Maybe that's what it is -- time spent alone with a singular focus.  Looks like a professional poet can dress any we he/she wants.  I have an old pair of bunny slippers, one with an eye missing.  Works for me.  But I'm not really a professional.  I just text the muse semi-regualrly and see if she has any work for me.

If not, I'm on my own.  I can look at that poem about the deer with the glow-in-the-dark teeth that I can't finish.  Boy, I'll be if I was a professional poet, I'd know exactly what to do.


4 comments:

  1. Hi Ron – Interesting insights on Professional Poet. Once a woman introduced herself to me as a professional writer – or maybe it was Professional Writer. I asked what that meant; we were at a creative writing event and I figured we were all simply writers. What she told me made me realize that she was a Professional Business Writer – in an Office – with Office Hours.

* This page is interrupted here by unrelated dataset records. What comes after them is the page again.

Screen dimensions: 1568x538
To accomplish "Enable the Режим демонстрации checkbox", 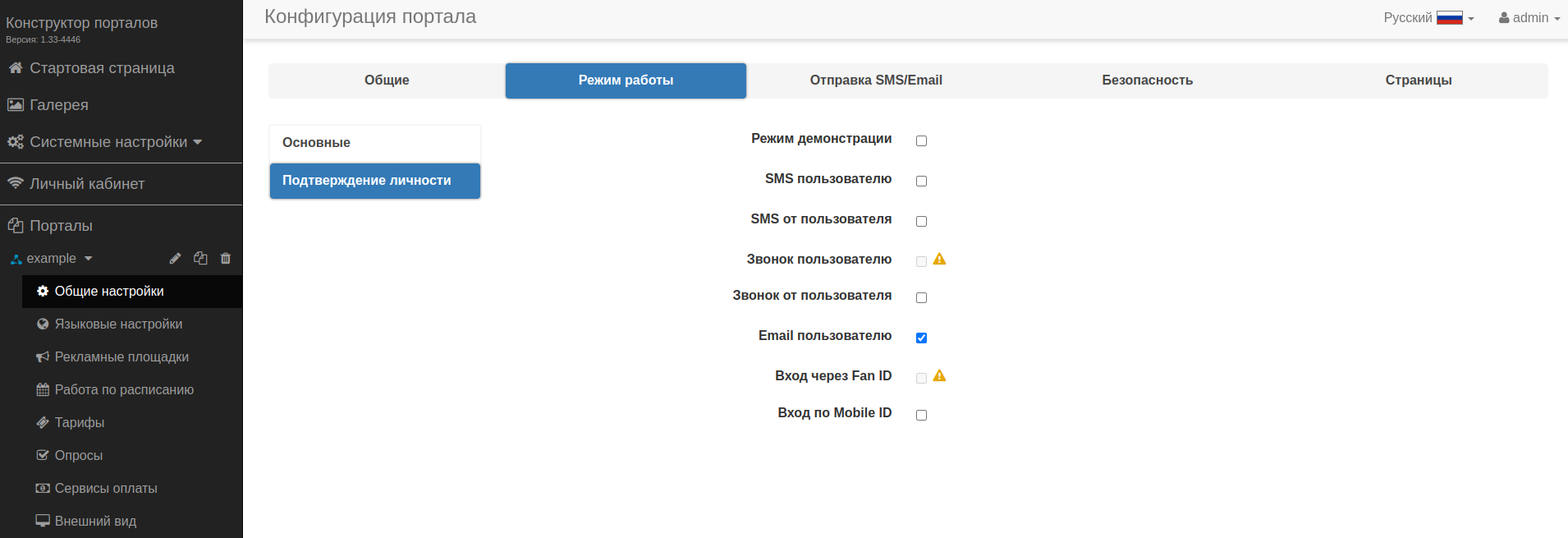I will coord(921,141).
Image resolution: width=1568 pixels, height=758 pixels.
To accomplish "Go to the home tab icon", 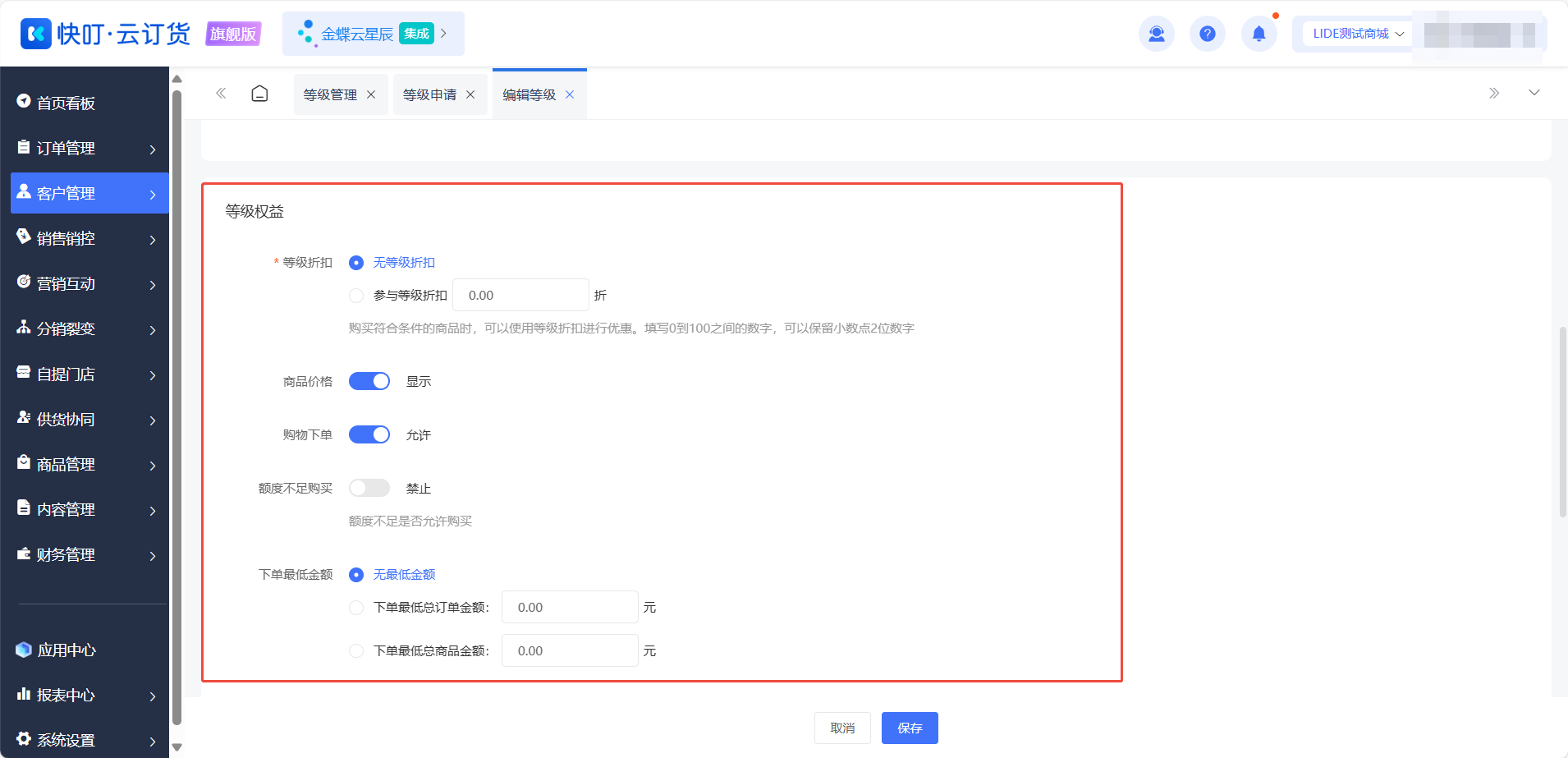I will tap(259, 94).
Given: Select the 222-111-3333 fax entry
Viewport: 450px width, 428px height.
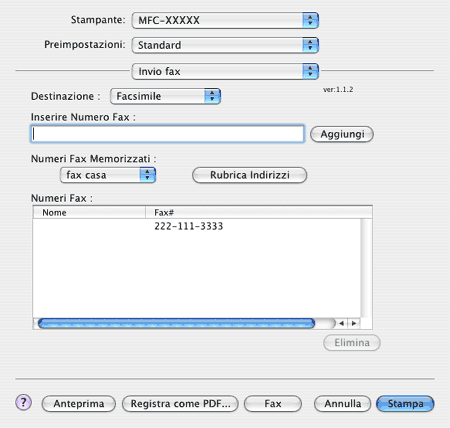Looking at the screenshot, I should coord(197,226).
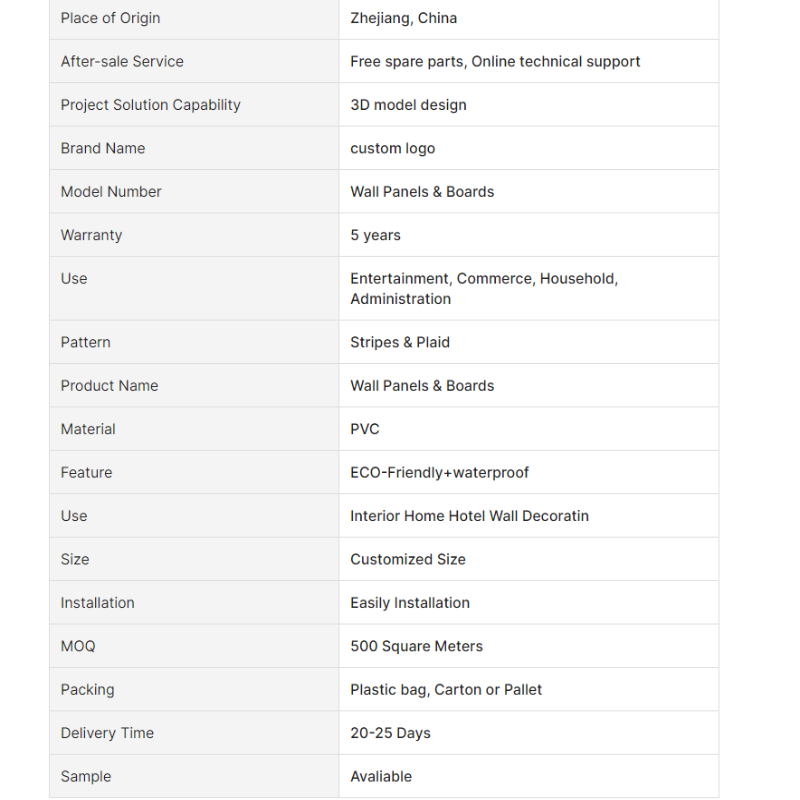The width and height of the screenshot is (800, 800).
Task: Select the "Model Number" label
Action: [111, 192]
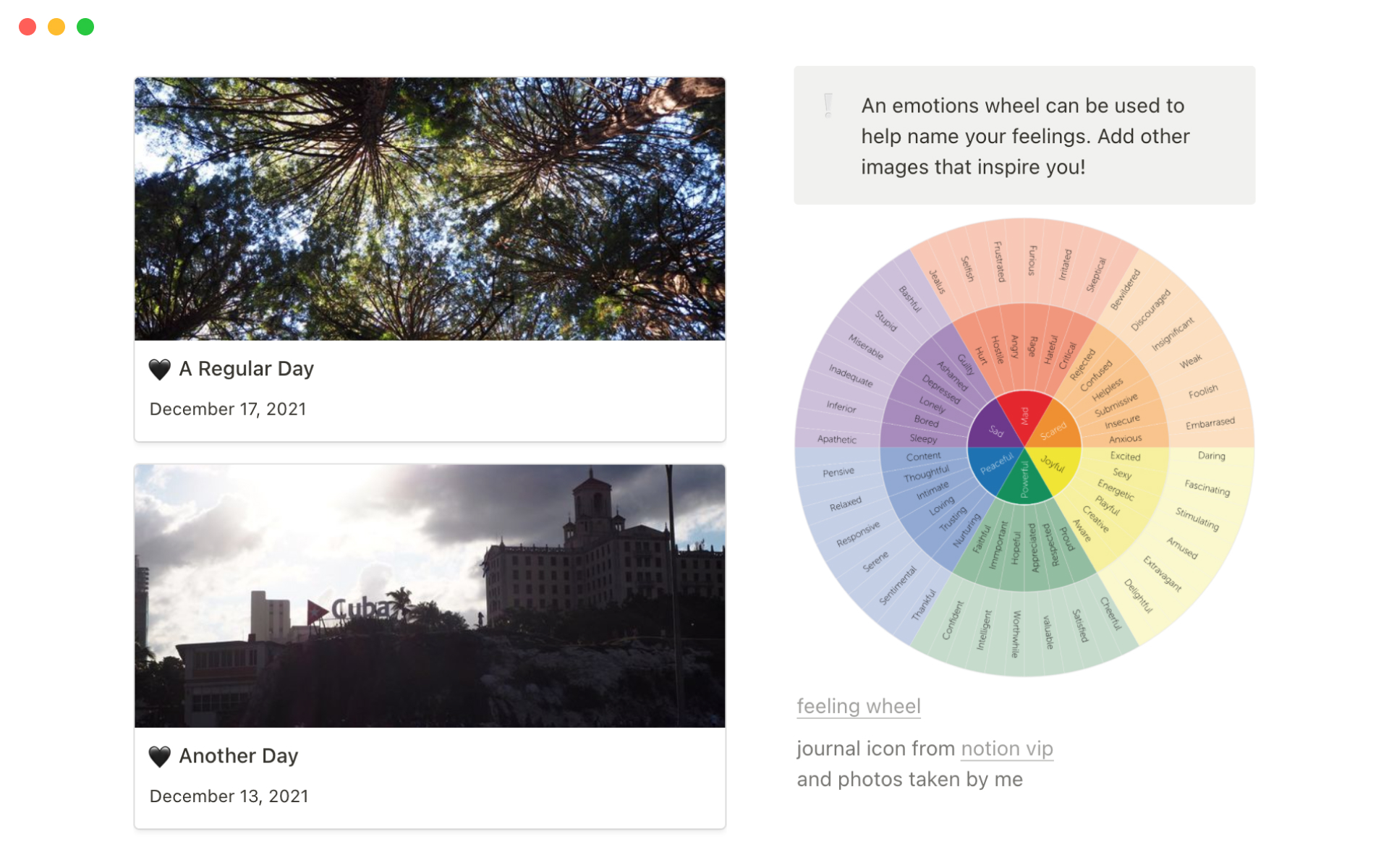Click the black heart icon beside Another Day
Viewport: 1389px width, 868px height.
click(x=159, y=756)
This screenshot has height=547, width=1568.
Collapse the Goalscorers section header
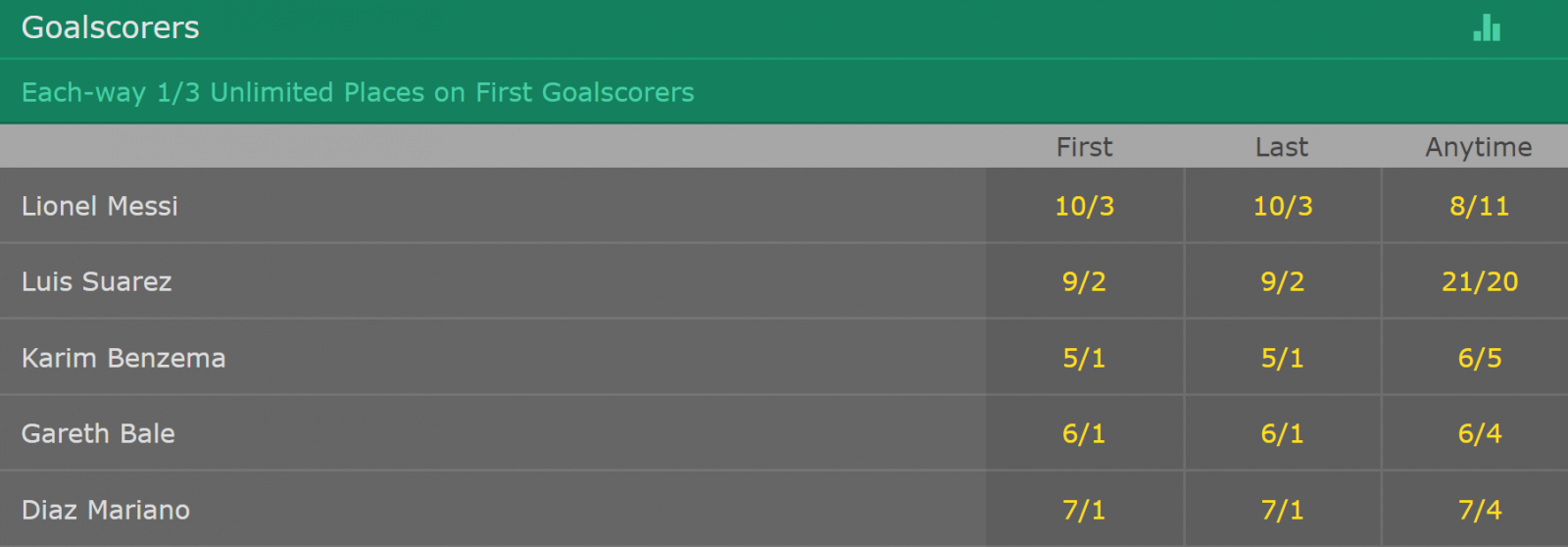point(784,28)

    Anyway, I wonder if the people behind your ad are secretly recruiting for Professional Business Poets. You could apply and find out. But beware; even though they may not have a uniform, they are sure to have a dress code. And casual as it may be, I bet they make you leave your bunny slippers at home. And forget about muse texting – not allowed, not on company time. And watch out if they catch you even thinking about your glow-in-the-dark-toothed deer!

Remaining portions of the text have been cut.